First, let's apply grouping to allow us to capture each interesting piece of data:

IMAGE_REGEXP = /
  !\[(.*)\]       # The alt text of the Markdown.
  \(              # Open parentheses for the image URL and optional title.
    (.*?)         # The image URL (the '?' makes it NOT greedy).
    (\ \"(.*)\")? # The optional title (here the '?' means limit to 0 or 1).
  \)              # Close parentheses.
/x

Now we can scan for matches:

markdown.scan(IMAGE_REGEXP)
=> [["Incredible Graph", "/the_graph.png", " \"Graph\"", "Graph"], ["Graph2", "/other_graph.png", nil, nil]]

Oops, we have matched title twice because of the grouping we did earlier in order to make it optional. That group is returned by scan first and shows up with a leading space and quotes.

This is corrected by grouping without capturing, via the prefix ?::

IMAGE_REGEXP = /
  !\[(.*)\]         # The alt text of the Markdown.
  \(                # Open parentheses for image URL and optional title.
    (.*?)           # The image URL (the '?' makes it NOT greedy).
    (?:\ \"(.*)\")? # The image URL (the '?' makes it NOT greedy, and not capturing outer group due to ?: prefix).
  \)                # Close parentheses.
/x

Now we get:

markdown.scan(IMAGE_REGEXP)
=> [["Incredible Graph", "/the_graph.png", "Graph"], ["Graph2", "/other_graph.png", nil]]

Naming the captures

The above is useful, but we can do one more thing: name the captures. This is done in a similar way as marking groups that don't capture. In this case, we use a prefix of ?<my_name> to name the capture:

IMAGE_REGEXP = /
  !\[(?<alt_text>.*)\]      # The alt text of the Markdown.
  \(                        # Open parentheses for image URL and optional title.
    (?<url>.*?)             # The image URL.
    (?:\ \"(?<title>.*)\")? # The optional title.
  \)                        # Close parentheses.
/x

Now with these named captures we can get a more readable result using #match:

match = markdown.match(IMAGE_REGEXP)
=> #<MatchData "![Incredible Graph](/the_graph.png \"Graph\")"
               alt_text:"Incredible Graph"
               url:"/the_graph.png"
               title:"Graph">

match[:url]
=> "/the_graph.png"

You may have noticed that a call to #match only returns the first match found, since the return MatchData is like a Hash that contains captured matches. This is in contrast to #scan, which returns arrays of matches.

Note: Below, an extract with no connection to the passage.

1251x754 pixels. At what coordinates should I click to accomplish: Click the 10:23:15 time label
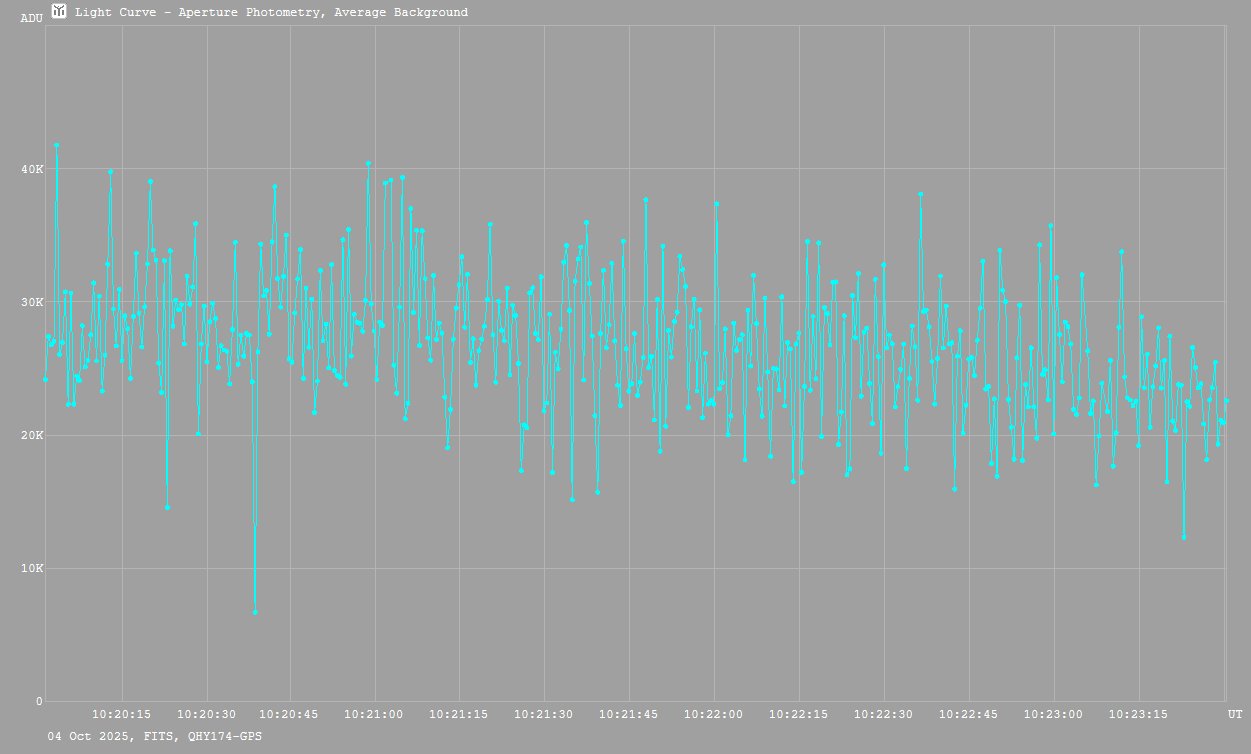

We can do the following little trick to combine these:

named_captures = IMAGE_REGEXP.names
=> ["alt_text", "url", "title"]

array_of_matches = markdown.scan(IMAGE_REGEXP)
=> [["Incredible Graph", "/the_graph.png", "Graph"], ["Graph2", "/other_graph.png", nil]]

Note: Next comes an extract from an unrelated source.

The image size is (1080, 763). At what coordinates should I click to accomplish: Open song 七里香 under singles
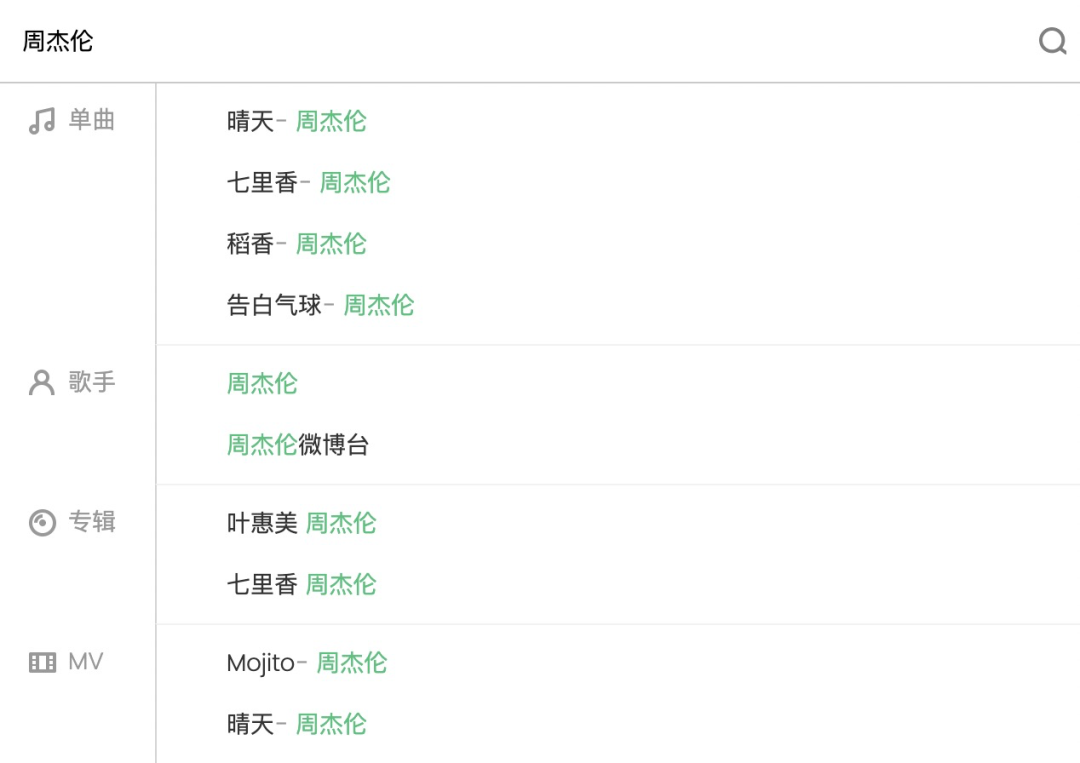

array_of_matches.map {|match| Hash[named_captures.zip(match)] }
=> [{"alt_text"=>"Incredible Graph", "url"=>"/the_graph.png", "title"=>"Graph"},
    {"alt_text"=>"Graph2", "url"=>"/other_graph.png", "title"=>nil}]

StringScanner

As a last trick, we'll look at StringScanner. It's a useful class that provides a more object-oriented imperative style of matching, since it maintains state. With it, we can search for matches, then continue on from the last position.

Here's an example, iterating through the matches one at a time:

require 'strscan'

scanner = StringScanner.new(markdown)

while scanner.scan_until?(IMAGE_REGEXP)
  puts "We have #{scanner[:alt_text]}: #{scanner[:url]}"
end

# Output:
We have Incredible Graph: /the_graph.png
We have Graph2: /other_graph.png

Final thoughts

Regular expressions are tricky to learn, but don't be discouraged: even the most experienced developers need to look up their syntax every now and then. I hope these few posts have helped teach you the basics, or find the answer to that bug you've been banging your head on your desk over. Thanks for reading!